Figure 1. Sgs1, Exo1, and Rad9 affect cell proliferation of cdc13-1 strains.

(A) Serial dilutions of yeast strains with the indicated genotypes and growing at 23°C were spotted onto YPD agar plates and incubated at the indicated temperatures for four days before being photographed. (B) Schematic representation of the end of a Y' repeat-containing yeast chromosome with position of XhoI sites and Southern blot hybridisation probe (black bar) indicated. (C) DNA was purified from the indicated strains following incubation in liquid culture overnight at 23°C or 36°C. The DNA was cut with XhoI and hybridised with a Y'+TG probe as described previously . The membrane was stripped and reprobed with a CDC15 probe as described previously . (D) Yeast strains with the indicated genotypes were grown in liquid cultures at 23°C or 36°C overnight before subjected to pulsed-field gel electrophoresis as described previously .

Figure 2. Checkpoint response to telomere uncapping in the absence of Sgs1, Exo1, and Rad9.

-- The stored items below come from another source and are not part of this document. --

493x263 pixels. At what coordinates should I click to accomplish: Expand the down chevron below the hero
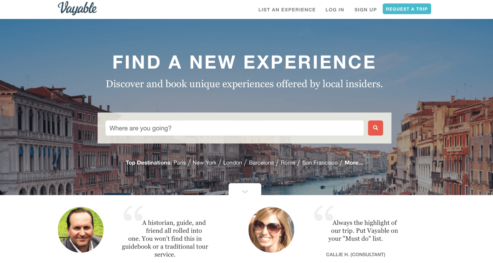click(x=245, y=189)
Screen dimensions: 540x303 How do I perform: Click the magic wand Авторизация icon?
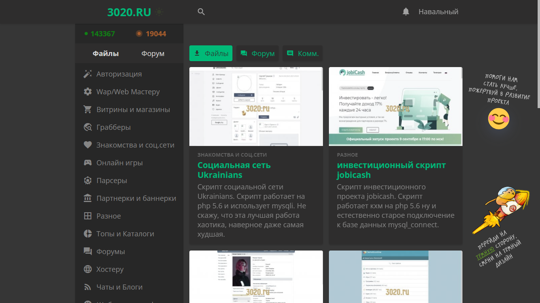coord(88,74)
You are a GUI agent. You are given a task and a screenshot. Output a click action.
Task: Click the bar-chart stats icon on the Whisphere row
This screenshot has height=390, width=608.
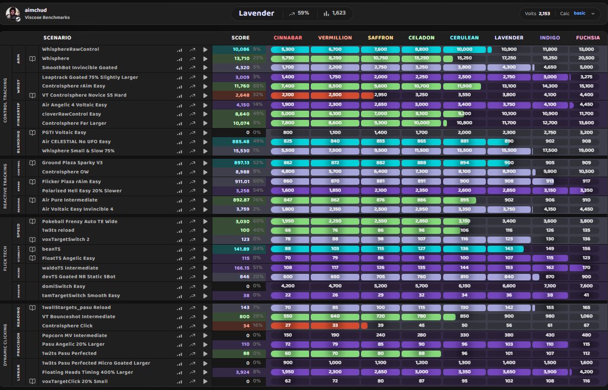tap(179, 58)
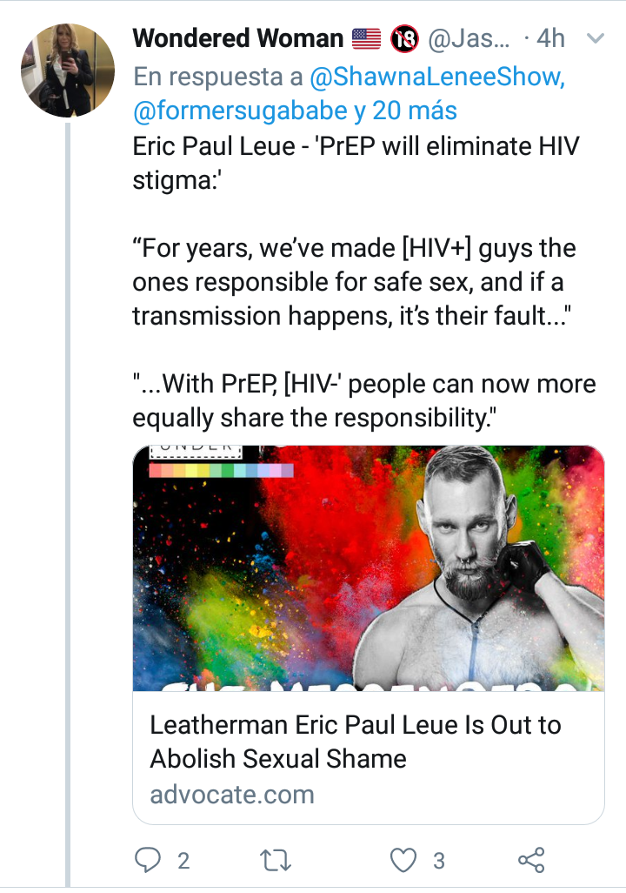The image size is (626, 893).
Task: Open the advocate.com source link
Action: coord(232,794)
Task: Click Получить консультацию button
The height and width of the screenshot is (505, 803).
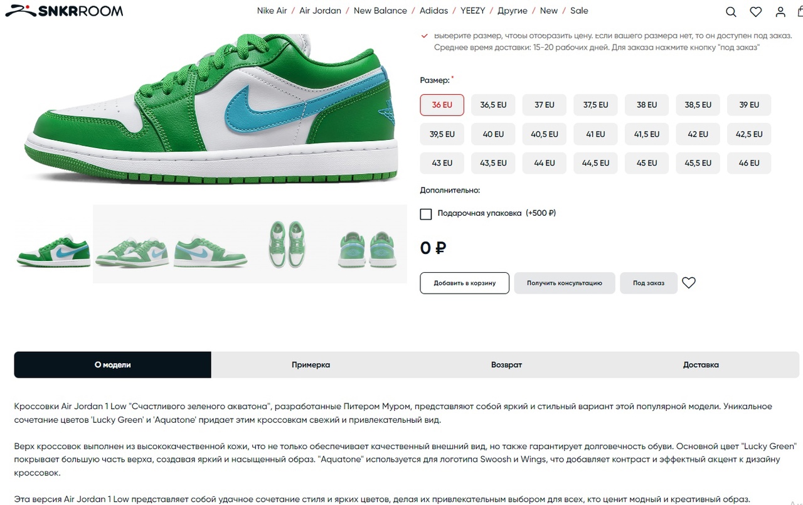Action: point(565,283)
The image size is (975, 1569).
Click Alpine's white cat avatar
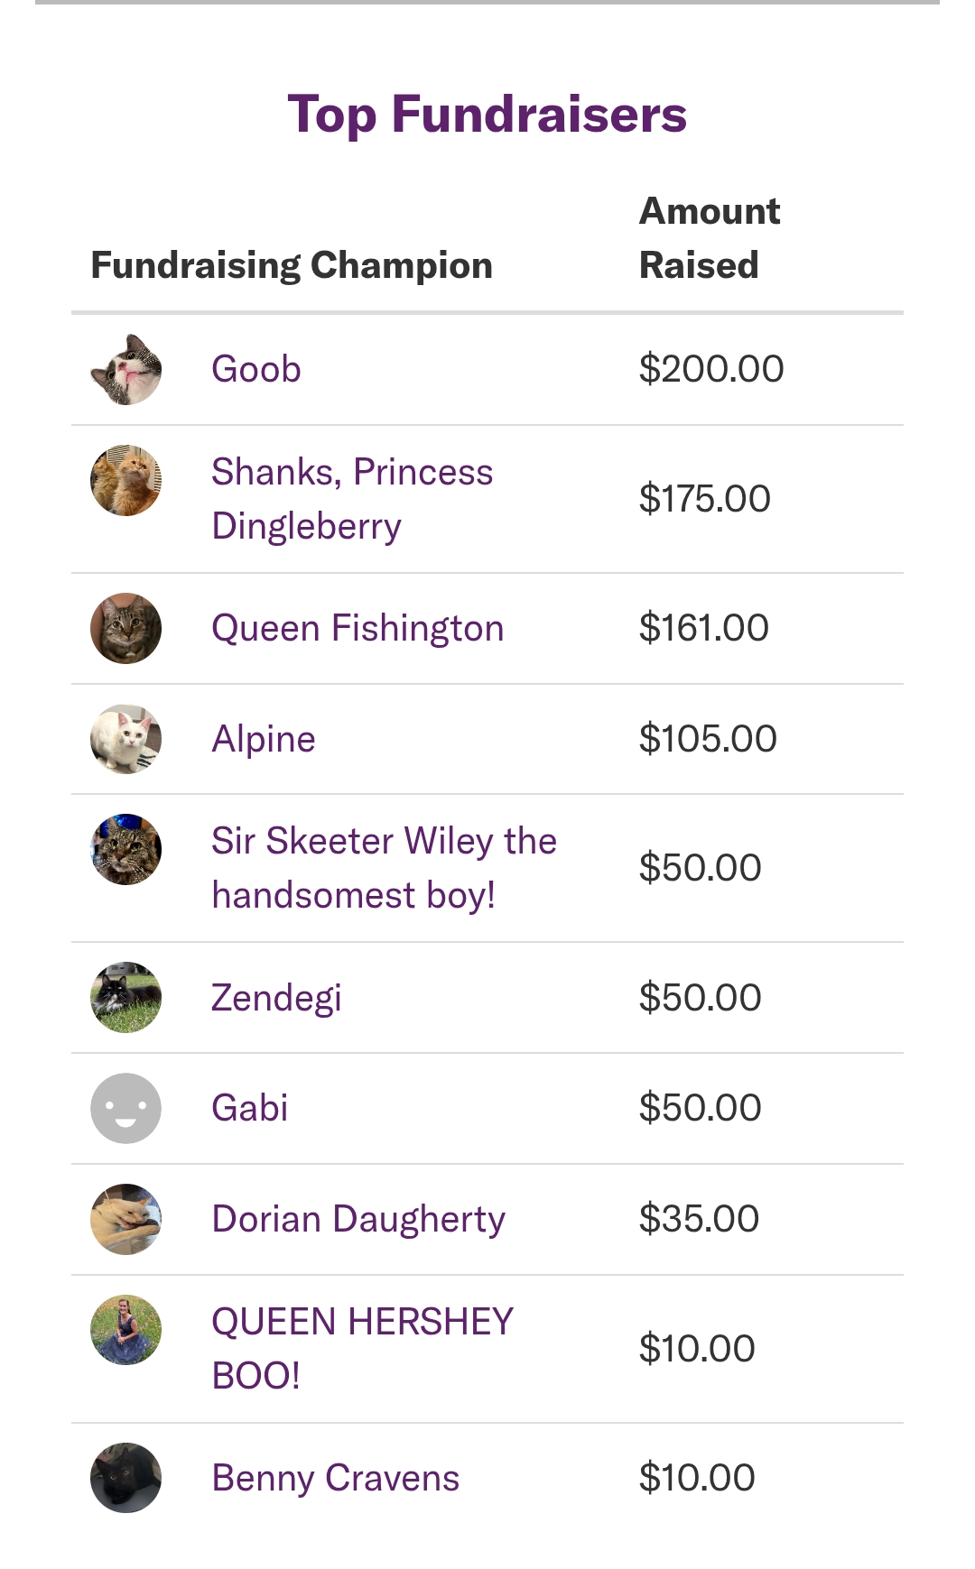pyautogui.click(x=125, y=739)
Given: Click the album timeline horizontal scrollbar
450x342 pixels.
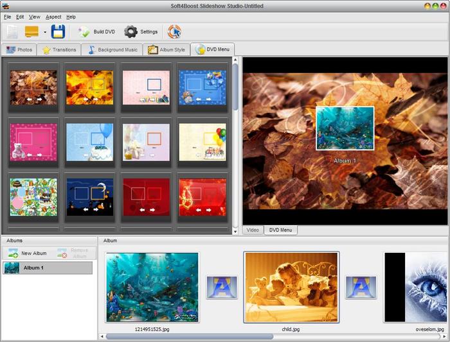Looking at the screenshot, I should [189, 336].
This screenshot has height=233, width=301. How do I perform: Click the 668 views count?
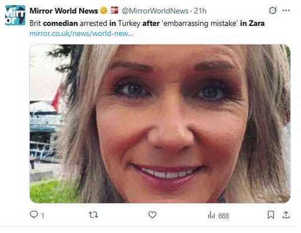(223, 216)
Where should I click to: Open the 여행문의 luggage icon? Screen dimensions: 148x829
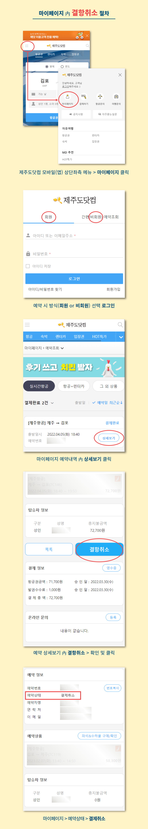point(116,97)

(A) Yeast strains of the indicated genotypes (all with cdc13-1 cdc15-2 bar1 mutations) were arrested in G1 at 23°C with α factor and released into 36°C, cells were collected at the indicated time points, and scored for the percentage of cells arrested in medial nuclear division using DAPI staining. (B) As in (A) but the percentage of cells arrested in late nuclear division were quantified. (C) Yeast strains of the indicated genotypes (all with cdc13-1 cdc15-2 bar1 mutations) were arrested in G1 at 23°C and released into 36°C for up to two hours. Western blot were first probed with anti-Rad53 antibody, membranes were stripped and reprobed with anti-tubulin antibody.

Figure 3. Resection of uncapped telomeres in the absence of Sgs1, Exo1, and Rad9.

(A–H) A series of yeast strains with the indicated genotypes (all with cdc13-1 cdc15-2 bar1 mutations) were arrested in G1 at 23°C and released into 36°C to induce telomere uncapping, the amount of ssDNA at the TG strands at two repetitive telomeric locus, Y'600 and Y'5000 and two single copy loci, YER188W and PDA1 were measured by QAOS as described previously . The values plotted are the mean value ± SD.

Figure 4. Cellular response to long term absence of Cdc13.

(A) Yeast strains of the indicated genotype were streaked onto YPD agar plates and the plates were incubated at 23°C or 36°C for three days. The strains were then photographed and restreaked onto another YPD plate. This cycle is repeated for nine times (p = passage). (B) DNA was purified from the strains in (A) or a wild-type strain following further incubation in liquid culture for 48 hours at 36°C. Southern blots were performed as in Figure 1C.

Figure 5. Cdc13 is dispensable for cell viability in the absence of Sgs1, Exo1, and Rad9.

(A) Spores from a yeast strain heterozygous for cdc13Δ, sgs1Δ, exo1Δ and rad9Δ were dissected onto YPD agar plate and the plates were incubated at 23°C for five days before being photographed. Four tetrads (labelled 1–4) are shown (see Figure S10 for full genotype). (B) DNA was purified from fresh cdc13Δ sgs1Δ exo1Δ rad9Δ strains or control strains following further incubation in liquid culture for 48 hours at 23°C. Southern blots were performed as in Figure 1C.